• [What to produce]:
Please retype every record below exactly, leaving the pictures out.
====== Data to examine ======
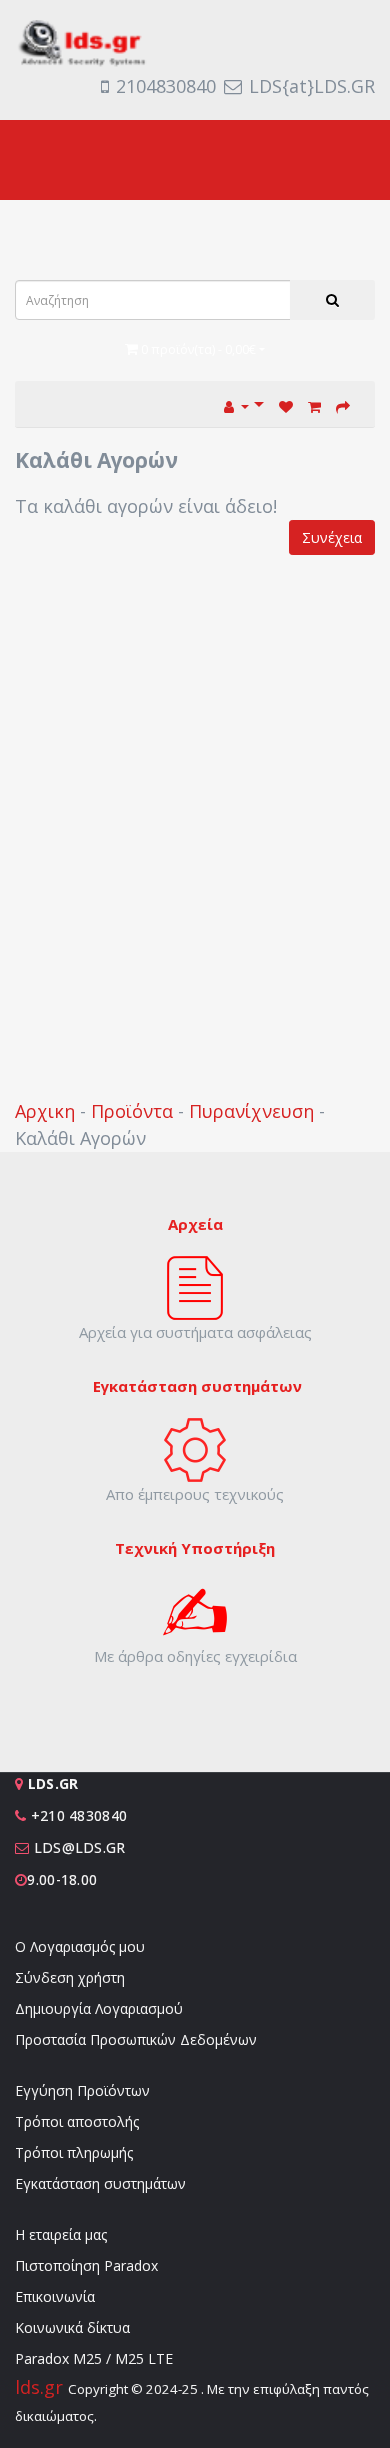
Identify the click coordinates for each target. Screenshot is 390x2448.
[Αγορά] (343, 405)
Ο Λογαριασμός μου (80, 1946)
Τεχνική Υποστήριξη (195, 1548)
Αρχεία (195, 1224)
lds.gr (41, 2387)
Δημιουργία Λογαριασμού (99, 2008)
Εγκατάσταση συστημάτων (100, 2183)
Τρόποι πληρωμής (74, 2152)
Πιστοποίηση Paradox (86, 2265)
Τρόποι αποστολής (77, 2121)
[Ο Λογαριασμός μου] (244, 405)
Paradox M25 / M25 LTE (94, 2358)
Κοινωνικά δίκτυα (72, 2327)
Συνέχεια (332, 537)
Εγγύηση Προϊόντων (82, 2090)
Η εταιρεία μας (61, 2234)
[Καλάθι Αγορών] (314, 405)
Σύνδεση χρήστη (70, 1977)
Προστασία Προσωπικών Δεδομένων (136, 2039)
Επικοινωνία (55, 2296)
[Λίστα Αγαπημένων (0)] (286, 405)
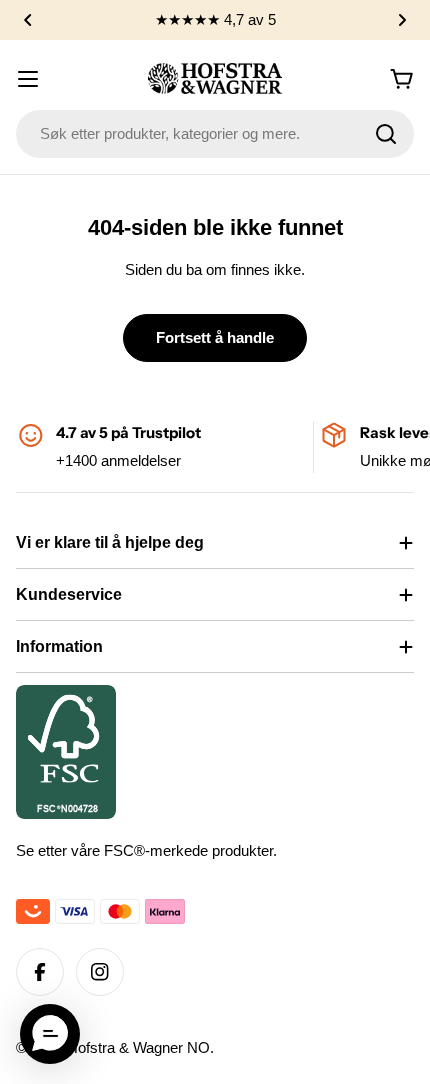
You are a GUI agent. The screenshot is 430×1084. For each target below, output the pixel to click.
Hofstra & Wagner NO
======
• [Result for this task]:
Identify the click coordinates for each target. Screenshot is 390x2448.
[Αγορά] (343, 405)
Ο Λογαριασμός μου (80, 1946)
Τεχνική Υποστήριξη (195, 1548)
Αρχεία (195, 1224)
lds.gr (41, 2387)
Δημιουργία Λογαριασμού (99, 2008)
Εγκατάσταση συστημάτων (100, 2183)
Τρόποι πληρωμής (74, 2152)
Πιστοποίηση Paradox (86, 2265)
Τρόποι αποστολής (77, 2121)
[Ο Λογαριασμός μου] (244, 405)
Paradox M25 / M25 LTE (94, 2358)
Κοινωνικά δίκτυα (72, 2327)
Συνέχεια (332, 537)
Εγγύηση Προϊόντων (82, 2090)
Η εταιρεία μας (61, 2234)
[Καλάθι Αγορών] (314, 405)
Σύνδεση χρήστη (70, 1977)
Προστασία Προσωπικών Δεδομένων (136, 2039)
Επικοινωνία (55, 2296)
[Λίστα Αγαπημένων (0)] (286, 405)
You are a GUI agent. The screenshot is 430×1084. For each target below, output the pixel to click.
Hofstra & Wagner NO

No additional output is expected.